Die Überwindung der filmischen Geschlossenheit funktioniert auch im Kleinen, Aldos Strang-Narben verweisen auf eine historische Realität: Die Attentäter des 20. Juli wurden nicht einfach nur gehenkt, sondern es geschah auf eine besonders langsame und quälende Art. So gesehen wäre Aldo Raine als ein „wiedergekehrter gehenkter Attentäter“ zu verstehen. Bezieht man bei diesen Überlegungen ein, dass Tarantino in der Regel nach dem Prinzip „Answers first, questions later“[18] verfährt, ist bereits in der ersten Szene mit Aldo Raine eine Bestrafung für ein Fehlvergehen angedeutet – vielleicht sogar dafür, dass Raine am Ende gegen das Abkommen Landas mit den USA verstößt, den deutschen Soldaten erschießt und Landa mit einem Hakenkreuz zeichnet? Tarantino hätte mit diesem Kniff einmal mehr die Zeitstruktur gehörig durcheinander gewirbelt und Ursache und Wirkung umgekehrt.

Eine weitere Dekonstruktion, wenn auch nicht so leicht zu entschlüsseln wie die vorherigen Strategien, erfolgt in Bezug auf die Darstellung der Gewalt. Dem Zuschauer begegnet ein „ästhetischer Overkill“[19] im ganz besonderen Sinne vor allem im fünften Kapitel als die verschiedenen Rache-Aktionen während der Premiere von „Stolz der Nation“ vollzogen werden. Die Ereignisse sind trotz Dunkelheit des Kinosaals farbenprächtig, vor allem in überbordendem Rot, inszeniert. Schnelle Schnitte auf der einen Seite und Zeitlupeneinstellungen von Sgt. Donowitz auf der anderen Seite sowie eine exzessive (und oft kritisierte) Darstellung der Gewalt verlangen dem Zuschauer einiges ab. Denn dieser tappt gewissermaßen in eine Falle – kurz zuvor sehen wir im Propagandafilm Fredrick Zoller, wie er vom Kirchturm aus amerikanische Soldaten im body count-Stil tötet, und empfinden Abscheu. Nachdem infolge des Feuers Panik im Kinosaal ausbricht und „das Gesicht des Führers, diese Ikone der Unmenschlichkeit und Barbarei, im Kugelhagel der Rächer regelrecht durchsiebt [wird]“[20] und Sgt. Donowitz und Ulmar mit ihren Maschinengewehren im selben Stil wie Zoller aus der „Führer-Loge“ hinunterfeuern, ertappt man sich dabei, dies „gerecht“ zu finden – immerhin handelt es sich ja um Nazis, die da „abgeschlachtet“ werden. Doch genau mit dieser Falle gelingt es Tarantino, die Gewalt nicht zu verherrlichen oder zu glorifizieren (wie es ihm von einigen Kritikern vorgehalten wird): Durch den impliziten Vergleich mit der vorher dargebotenen Nazi-Gewalt und der Konfrontation mit dem eigenen Empfinden erschrickt der Zuschauer über sich selbst, die Gewalt wird zumindest im zweiten Gedanken auch hier abgelehnt. Diese Ablehnung baut sich schrittweise auch filmästhetisch auf, da vor allem Sgt. Donowitz zunehmend als gewaltbesessener Psychopath mit irrem Blick auf seine wehrlosen Opfer inszeniert wird. Auf diese Weise kann die Gewalt in dieser Szene auch völlig ohne satirische Überzeichnung dekonstruiert werden, indem dem Zuschauer ein Spiegel seiner eigenen Empfindungen vorgehalten wird.

AUFGABE
Welche Filmfiguren nennt der Artikel oben beim Namen? Zähl alle auf.

EINTRÄGE

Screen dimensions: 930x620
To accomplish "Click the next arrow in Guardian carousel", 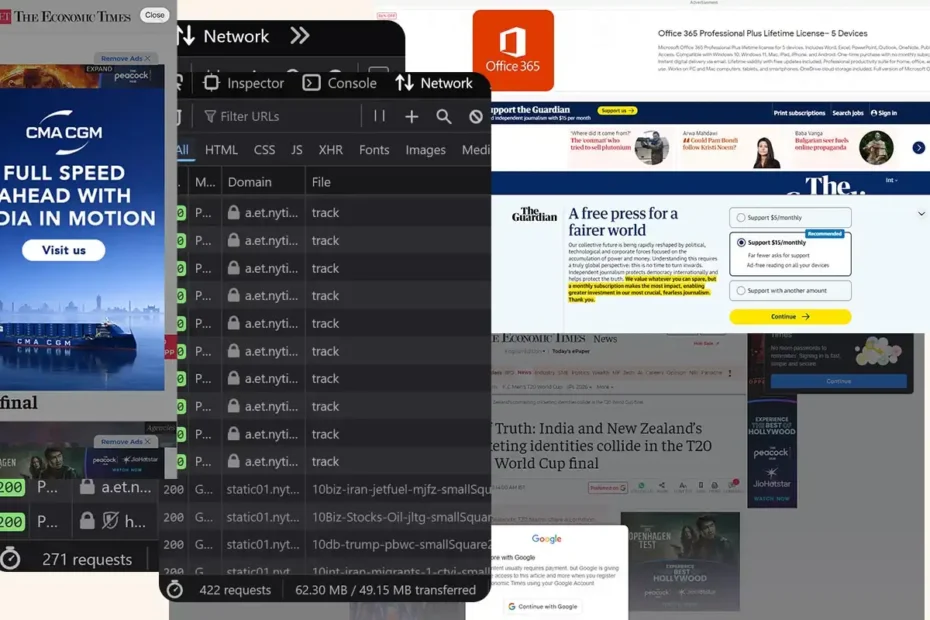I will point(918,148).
* * *
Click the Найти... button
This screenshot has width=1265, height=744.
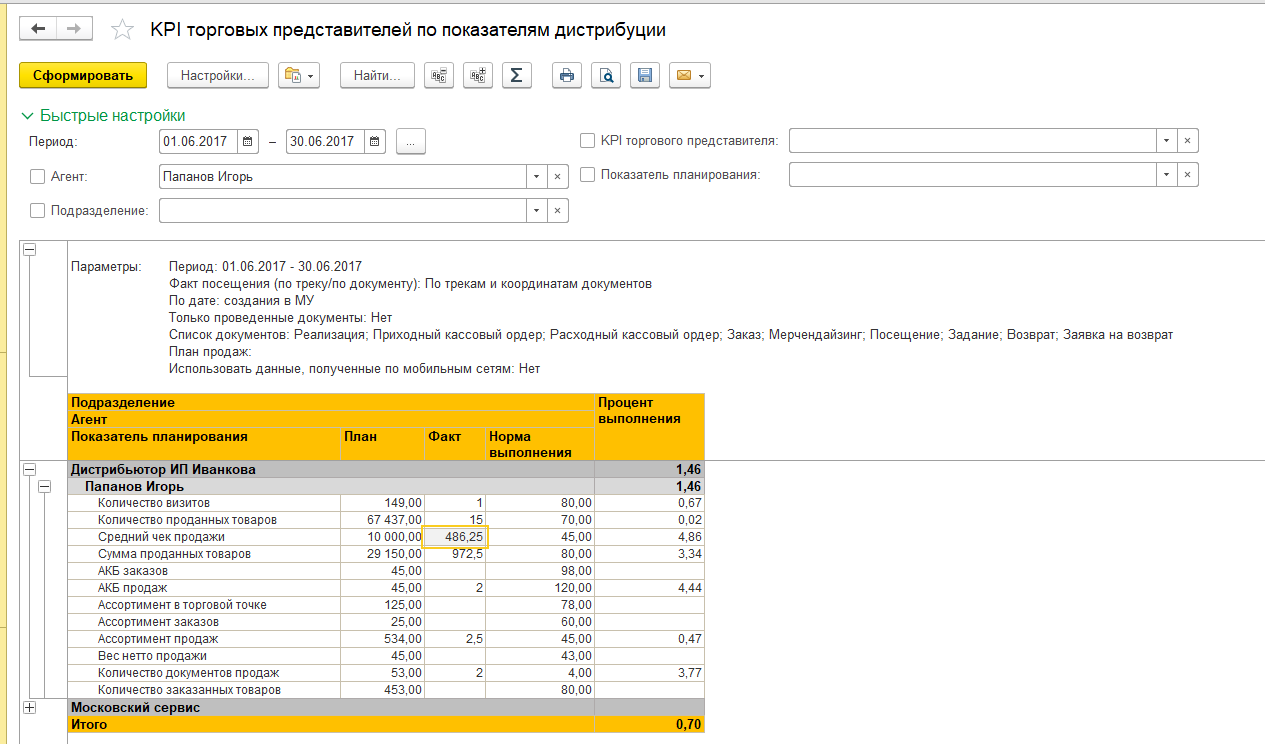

ANTWORT
Aldo Raine, Landa, Sgt. Donowitz, Fredrick Zoller, Ulmar